Sabtu, 30 Maret 2013

When you realized how precious that simple ‘hello’ word..

"When you realized how precious that simple ‘hello’ word.."

Lama nggak nulis. Yeah, bukan karena sibuk atau apa, justru saya sedang berada pada titik jenuh rutinitas yang akhirnya belakangan ini menyebabkan saya sering absen dari rapat-rapat dan pertemuan semacamnya. Hehehe :) hal ini memang memalukan, tetapi saya cuma berusaha untuk jujur. Saya bilang sama teman-teman satu departemen kalau sedang dalam kondisi mood yang tidak baik buat datang ke agenda apapun, terutama yang menyita pikiran dan emosi saya. Hmm...
Sepertinya saya sedang homesick, kangen rumah. Rindu sama masakan Ibu, celoteh Bapak, candaan teman-teman, dan hangatnya zona nyaman. Padahal minggu depan saya mid-term dan jujur, persiapan saya (terutama untuk mata kuliah fisika) masih kurang. Tetapi saya pikir, setelah beberapa hari ini saya 'nggak sehat', ini saatnya saya untuk mengobati diri saya sendiri. Saya butuh menulis, mencurahkan sebagian kecil isi hati saya buat media entah siapapun yang akan baca nanti. Saya hanya perlu membagi keluh yang selama ini susah payah saya tahan sendiri (maklum, introvert tulen).

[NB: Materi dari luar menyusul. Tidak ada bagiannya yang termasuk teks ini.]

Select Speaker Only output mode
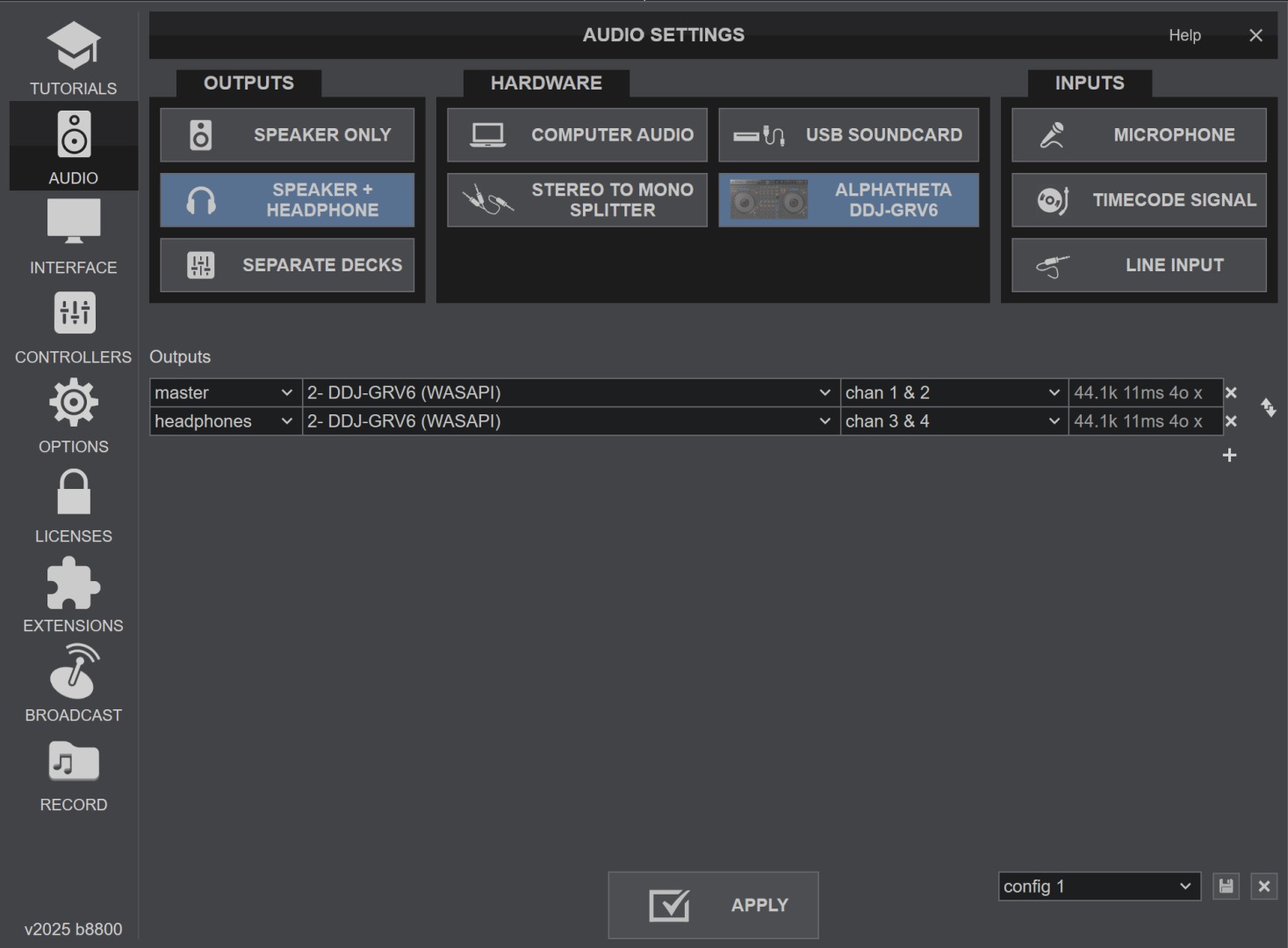The image size is (1288, 948). tap(287, 135)
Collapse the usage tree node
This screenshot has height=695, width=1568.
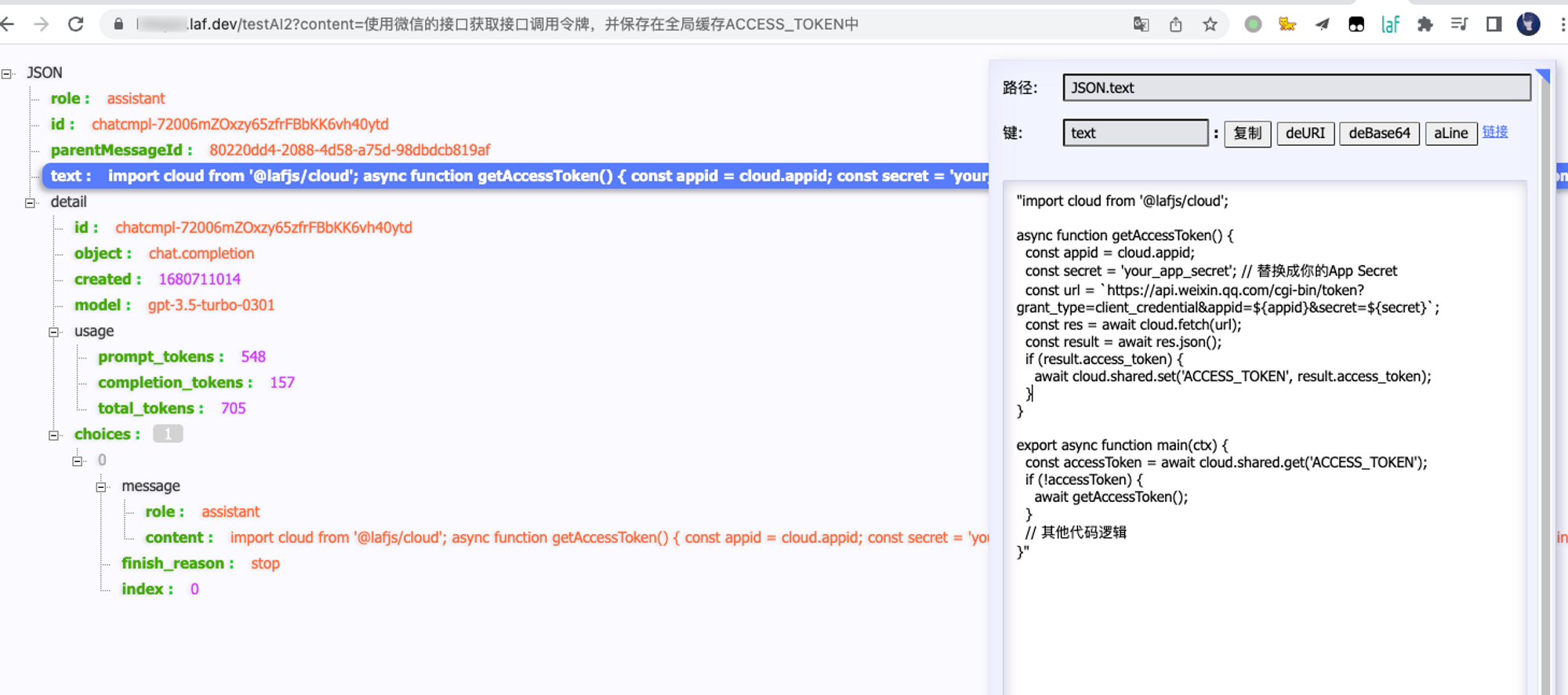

Oke, itu barusan hanya pengantar. Panjang banget ya? Duh, maaf ya.. Namanya juga curcol~
Sebenarnya rasa malas dan titik jenuh yang kini sedang saya alami ini berasalan. Ya, mundurnya kinerja saya dan (mungkin) teman-teman yang lain sehingga tidak memenuhi apa yang ditargetkan membuat saya kecewa sendiri. Semua yang sudah dipersiapkan, rencana yang sudah dibuat dari jauh hari, terhambat banyak hal atau bahkan kandas di tengah jalan. Well, ini memang masalah umum, bukan? Tapi gagalnya plan-plan yang sudah saya buat secara beruntun membuat saya akhirnya capek sendiri. Heuh.. Inilah resiko sebagai seorang ambisius yang introvert, saya sulit memercayai seseorang untuk diajakin curhat. Saya selalu ingin terlihat baik-baik saja di depan umum.

Kembali ke topik awal, mungkin kalimat pembuka di atas agak nggak nyambung dengan apa yang mau saya bahas kali ini; KESAN PERTAMA.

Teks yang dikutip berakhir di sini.